## How to complete this task
Reproduce the lines of the records from the one containing "Identify the location of y-tick-label: bidenharris2020." through the one containing "What do you see at coordinates (1379, 778)", swapping "Identify" for "Find" and leaving everything else unchanged.

Collected data
^^^^

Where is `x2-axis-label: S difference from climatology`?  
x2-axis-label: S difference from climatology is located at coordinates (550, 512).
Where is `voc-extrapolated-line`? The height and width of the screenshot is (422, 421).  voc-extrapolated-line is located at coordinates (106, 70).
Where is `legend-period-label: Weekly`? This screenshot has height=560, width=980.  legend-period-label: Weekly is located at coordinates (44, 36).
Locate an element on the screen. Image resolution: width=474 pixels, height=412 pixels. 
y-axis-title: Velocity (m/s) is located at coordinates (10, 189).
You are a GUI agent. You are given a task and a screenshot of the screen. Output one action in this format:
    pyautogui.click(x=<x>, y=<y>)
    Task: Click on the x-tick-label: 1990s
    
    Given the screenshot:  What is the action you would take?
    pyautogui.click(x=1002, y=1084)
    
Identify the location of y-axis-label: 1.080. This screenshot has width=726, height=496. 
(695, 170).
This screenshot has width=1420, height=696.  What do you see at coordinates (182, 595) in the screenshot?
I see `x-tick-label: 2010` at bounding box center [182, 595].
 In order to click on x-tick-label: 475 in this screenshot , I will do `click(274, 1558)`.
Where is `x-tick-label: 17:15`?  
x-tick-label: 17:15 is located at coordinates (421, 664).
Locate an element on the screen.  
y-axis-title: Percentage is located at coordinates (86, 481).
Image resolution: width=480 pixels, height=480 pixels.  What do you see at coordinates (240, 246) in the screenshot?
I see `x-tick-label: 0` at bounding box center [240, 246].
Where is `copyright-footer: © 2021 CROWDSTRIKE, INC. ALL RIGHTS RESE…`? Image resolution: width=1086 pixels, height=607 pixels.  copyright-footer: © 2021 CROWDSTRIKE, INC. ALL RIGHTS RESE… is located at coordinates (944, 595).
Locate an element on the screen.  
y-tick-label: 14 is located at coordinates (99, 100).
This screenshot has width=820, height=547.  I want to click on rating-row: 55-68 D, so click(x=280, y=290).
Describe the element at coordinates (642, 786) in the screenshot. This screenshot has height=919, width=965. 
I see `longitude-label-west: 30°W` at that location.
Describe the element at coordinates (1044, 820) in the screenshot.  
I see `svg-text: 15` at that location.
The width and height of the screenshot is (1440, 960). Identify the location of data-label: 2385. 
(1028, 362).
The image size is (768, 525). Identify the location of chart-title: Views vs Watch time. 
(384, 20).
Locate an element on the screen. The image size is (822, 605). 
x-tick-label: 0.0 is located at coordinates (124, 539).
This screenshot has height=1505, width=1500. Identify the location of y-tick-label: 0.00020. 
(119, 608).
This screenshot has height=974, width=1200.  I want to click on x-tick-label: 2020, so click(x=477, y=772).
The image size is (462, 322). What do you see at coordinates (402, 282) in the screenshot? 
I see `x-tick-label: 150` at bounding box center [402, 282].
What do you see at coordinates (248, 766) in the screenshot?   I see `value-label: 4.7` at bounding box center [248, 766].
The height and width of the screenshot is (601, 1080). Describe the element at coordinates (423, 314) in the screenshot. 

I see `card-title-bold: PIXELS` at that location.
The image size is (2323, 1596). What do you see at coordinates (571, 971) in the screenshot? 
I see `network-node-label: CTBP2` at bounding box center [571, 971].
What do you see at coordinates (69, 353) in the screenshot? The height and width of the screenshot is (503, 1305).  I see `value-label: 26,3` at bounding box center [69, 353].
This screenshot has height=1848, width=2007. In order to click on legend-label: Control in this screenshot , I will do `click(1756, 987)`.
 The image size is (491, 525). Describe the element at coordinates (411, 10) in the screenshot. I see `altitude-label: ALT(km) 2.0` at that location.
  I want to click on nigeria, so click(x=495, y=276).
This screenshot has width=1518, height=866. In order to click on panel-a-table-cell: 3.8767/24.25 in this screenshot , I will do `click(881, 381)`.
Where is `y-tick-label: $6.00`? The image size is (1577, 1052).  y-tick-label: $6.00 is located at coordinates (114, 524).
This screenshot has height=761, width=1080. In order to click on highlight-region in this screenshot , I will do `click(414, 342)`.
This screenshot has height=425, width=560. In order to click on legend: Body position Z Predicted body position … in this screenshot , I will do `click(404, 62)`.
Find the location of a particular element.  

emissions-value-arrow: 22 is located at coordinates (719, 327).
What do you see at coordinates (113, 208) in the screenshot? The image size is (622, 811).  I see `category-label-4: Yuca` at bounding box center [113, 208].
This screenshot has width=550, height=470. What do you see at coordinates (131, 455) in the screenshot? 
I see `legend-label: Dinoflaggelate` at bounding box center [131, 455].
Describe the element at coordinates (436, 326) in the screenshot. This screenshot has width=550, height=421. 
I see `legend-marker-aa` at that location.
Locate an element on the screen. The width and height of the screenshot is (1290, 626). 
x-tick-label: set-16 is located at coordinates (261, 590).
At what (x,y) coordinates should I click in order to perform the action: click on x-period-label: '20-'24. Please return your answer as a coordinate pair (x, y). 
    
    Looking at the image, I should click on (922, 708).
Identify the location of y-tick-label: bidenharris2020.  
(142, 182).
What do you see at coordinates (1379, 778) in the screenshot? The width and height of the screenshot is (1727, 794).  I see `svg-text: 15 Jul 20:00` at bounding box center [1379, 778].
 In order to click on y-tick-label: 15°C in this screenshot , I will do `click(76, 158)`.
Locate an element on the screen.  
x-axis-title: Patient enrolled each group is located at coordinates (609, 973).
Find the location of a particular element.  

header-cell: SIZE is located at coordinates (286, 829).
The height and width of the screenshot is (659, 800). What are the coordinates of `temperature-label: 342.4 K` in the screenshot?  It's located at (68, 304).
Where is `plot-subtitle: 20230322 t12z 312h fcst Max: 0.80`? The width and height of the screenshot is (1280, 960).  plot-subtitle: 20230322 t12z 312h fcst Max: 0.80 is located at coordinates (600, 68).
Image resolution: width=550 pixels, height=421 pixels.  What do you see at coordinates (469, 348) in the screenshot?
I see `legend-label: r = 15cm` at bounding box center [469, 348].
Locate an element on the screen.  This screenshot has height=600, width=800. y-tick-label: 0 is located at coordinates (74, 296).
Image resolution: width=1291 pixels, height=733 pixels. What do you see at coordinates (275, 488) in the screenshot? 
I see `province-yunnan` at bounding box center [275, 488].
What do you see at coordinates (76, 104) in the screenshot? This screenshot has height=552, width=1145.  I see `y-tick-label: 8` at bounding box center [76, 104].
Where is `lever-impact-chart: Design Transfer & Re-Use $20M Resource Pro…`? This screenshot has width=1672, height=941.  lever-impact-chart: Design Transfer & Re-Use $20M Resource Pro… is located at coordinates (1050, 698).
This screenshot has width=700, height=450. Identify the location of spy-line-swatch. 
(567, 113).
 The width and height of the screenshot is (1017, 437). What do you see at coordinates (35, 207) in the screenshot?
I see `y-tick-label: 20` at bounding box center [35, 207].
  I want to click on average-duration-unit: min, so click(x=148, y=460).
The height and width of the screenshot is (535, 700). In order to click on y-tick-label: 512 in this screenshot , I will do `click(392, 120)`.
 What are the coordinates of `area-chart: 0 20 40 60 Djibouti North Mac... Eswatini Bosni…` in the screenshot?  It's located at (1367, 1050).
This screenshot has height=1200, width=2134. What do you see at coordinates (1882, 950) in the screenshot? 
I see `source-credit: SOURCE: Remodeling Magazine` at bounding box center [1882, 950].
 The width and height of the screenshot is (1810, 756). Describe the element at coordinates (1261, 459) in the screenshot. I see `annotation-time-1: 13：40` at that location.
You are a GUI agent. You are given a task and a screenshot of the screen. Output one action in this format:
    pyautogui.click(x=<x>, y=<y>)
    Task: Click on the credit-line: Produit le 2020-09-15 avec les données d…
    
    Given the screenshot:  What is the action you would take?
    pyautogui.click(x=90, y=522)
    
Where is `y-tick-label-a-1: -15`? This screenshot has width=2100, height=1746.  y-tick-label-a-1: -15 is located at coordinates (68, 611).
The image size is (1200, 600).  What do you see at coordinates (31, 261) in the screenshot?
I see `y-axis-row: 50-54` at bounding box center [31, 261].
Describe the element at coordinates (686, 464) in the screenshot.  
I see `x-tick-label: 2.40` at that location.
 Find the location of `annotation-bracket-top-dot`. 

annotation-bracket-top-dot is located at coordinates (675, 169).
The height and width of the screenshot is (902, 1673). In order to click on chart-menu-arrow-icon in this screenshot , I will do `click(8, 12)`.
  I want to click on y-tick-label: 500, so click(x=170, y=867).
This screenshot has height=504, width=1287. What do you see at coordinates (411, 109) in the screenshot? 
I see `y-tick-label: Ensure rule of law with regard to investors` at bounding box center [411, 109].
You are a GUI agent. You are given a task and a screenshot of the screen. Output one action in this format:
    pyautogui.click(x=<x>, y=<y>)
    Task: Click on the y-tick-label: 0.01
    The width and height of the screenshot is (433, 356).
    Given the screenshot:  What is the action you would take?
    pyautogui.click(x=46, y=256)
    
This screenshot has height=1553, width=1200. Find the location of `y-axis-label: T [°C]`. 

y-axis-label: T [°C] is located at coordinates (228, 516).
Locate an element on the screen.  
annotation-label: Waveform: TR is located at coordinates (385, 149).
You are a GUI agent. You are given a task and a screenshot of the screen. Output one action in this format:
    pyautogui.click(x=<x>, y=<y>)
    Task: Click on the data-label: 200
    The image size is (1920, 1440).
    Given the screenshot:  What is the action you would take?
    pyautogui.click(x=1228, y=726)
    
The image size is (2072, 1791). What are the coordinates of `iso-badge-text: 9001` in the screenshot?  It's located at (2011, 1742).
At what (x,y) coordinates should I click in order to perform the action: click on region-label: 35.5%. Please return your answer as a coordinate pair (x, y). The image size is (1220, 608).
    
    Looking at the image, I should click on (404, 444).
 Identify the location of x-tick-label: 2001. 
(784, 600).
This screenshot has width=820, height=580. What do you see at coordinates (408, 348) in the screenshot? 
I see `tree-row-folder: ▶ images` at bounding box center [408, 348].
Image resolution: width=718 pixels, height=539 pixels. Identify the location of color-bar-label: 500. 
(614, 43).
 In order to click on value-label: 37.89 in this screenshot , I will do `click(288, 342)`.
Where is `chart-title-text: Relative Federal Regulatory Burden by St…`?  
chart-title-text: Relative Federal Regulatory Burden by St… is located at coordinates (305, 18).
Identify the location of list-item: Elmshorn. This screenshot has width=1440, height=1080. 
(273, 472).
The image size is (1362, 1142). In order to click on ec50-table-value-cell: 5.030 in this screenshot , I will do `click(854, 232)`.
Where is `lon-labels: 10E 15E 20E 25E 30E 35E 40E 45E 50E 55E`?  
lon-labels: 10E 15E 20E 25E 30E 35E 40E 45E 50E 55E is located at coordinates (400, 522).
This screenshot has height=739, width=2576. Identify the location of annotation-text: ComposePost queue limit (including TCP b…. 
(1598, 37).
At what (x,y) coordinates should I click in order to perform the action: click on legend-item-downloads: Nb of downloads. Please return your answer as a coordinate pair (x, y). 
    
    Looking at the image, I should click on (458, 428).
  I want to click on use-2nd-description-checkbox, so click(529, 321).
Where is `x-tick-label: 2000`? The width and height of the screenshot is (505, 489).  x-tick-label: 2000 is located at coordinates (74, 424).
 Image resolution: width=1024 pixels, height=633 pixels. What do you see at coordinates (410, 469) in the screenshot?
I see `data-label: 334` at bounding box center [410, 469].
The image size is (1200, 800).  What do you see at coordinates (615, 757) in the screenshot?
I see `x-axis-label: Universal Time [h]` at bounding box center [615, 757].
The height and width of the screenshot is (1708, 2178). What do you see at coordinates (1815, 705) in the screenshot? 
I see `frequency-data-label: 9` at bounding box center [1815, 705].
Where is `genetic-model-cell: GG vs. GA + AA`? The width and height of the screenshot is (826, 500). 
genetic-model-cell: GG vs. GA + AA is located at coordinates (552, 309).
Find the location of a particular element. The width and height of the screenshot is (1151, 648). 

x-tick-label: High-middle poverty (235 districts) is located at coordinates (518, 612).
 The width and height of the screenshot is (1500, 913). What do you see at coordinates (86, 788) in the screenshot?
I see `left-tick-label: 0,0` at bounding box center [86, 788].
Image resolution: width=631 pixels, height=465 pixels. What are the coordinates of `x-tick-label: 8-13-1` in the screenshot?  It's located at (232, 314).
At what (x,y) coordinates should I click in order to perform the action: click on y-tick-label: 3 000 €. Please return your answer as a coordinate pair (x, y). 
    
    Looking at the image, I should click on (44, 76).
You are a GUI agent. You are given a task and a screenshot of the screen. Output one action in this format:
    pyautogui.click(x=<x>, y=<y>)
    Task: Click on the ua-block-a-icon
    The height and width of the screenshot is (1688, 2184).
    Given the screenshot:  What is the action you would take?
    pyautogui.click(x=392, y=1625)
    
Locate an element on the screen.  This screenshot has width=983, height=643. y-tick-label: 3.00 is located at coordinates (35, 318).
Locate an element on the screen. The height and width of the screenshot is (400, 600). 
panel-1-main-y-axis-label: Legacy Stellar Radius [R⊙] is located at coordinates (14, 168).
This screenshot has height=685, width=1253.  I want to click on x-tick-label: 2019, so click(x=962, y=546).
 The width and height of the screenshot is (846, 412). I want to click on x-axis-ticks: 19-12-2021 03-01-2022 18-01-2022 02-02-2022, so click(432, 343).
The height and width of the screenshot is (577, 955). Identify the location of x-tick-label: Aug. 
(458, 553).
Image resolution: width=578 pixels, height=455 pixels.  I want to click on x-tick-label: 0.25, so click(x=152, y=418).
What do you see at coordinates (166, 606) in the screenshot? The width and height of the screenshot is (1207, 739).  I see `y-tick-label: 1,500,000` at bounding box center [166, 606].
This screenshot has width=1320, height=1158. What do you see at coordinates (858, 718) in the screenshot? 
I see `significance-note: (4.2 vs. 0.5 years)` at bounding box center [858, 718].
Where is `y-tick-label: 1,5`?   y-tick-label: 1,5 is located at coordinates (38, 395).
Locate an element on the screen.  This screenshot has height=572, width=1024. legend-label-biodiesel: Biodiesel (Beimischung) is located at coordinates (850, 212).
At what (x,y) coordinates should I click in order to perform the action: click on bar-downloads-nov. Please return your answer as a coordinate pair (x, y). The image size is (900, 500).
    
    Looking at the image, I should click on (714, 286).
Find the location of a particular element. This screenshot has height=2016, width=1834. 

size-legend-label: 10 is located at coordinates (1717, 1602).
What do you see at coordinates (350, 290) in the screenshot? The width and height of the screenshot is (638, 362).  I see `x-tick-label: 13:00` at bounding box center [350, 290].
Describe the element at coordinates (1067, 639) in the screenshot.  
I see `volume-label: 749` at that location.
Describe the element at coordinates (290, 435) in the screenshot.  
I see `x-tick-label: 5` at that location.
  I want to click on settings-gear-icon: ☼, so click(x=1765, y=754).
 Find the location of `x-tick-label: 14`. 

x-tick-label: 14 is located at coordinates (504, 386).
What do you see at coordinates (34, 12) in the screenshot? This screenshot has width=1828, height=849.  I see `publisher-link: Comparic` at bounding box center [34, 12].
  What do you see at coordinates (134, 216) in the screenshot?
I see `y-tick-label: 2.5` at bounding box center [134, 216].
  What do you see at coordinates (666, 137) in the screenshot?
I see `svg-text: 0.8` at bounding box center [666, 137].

^^^^

## Solution
Find the location of y-tick-label: bidenharris2020.  
(142, 182).
What do you see at coordinates (1379, 778) in the screenshot? The width and height of the screenshot is (1727, 794).  I see `svg-text: 15 Jul 20:00` at bounding box center [1379, 778].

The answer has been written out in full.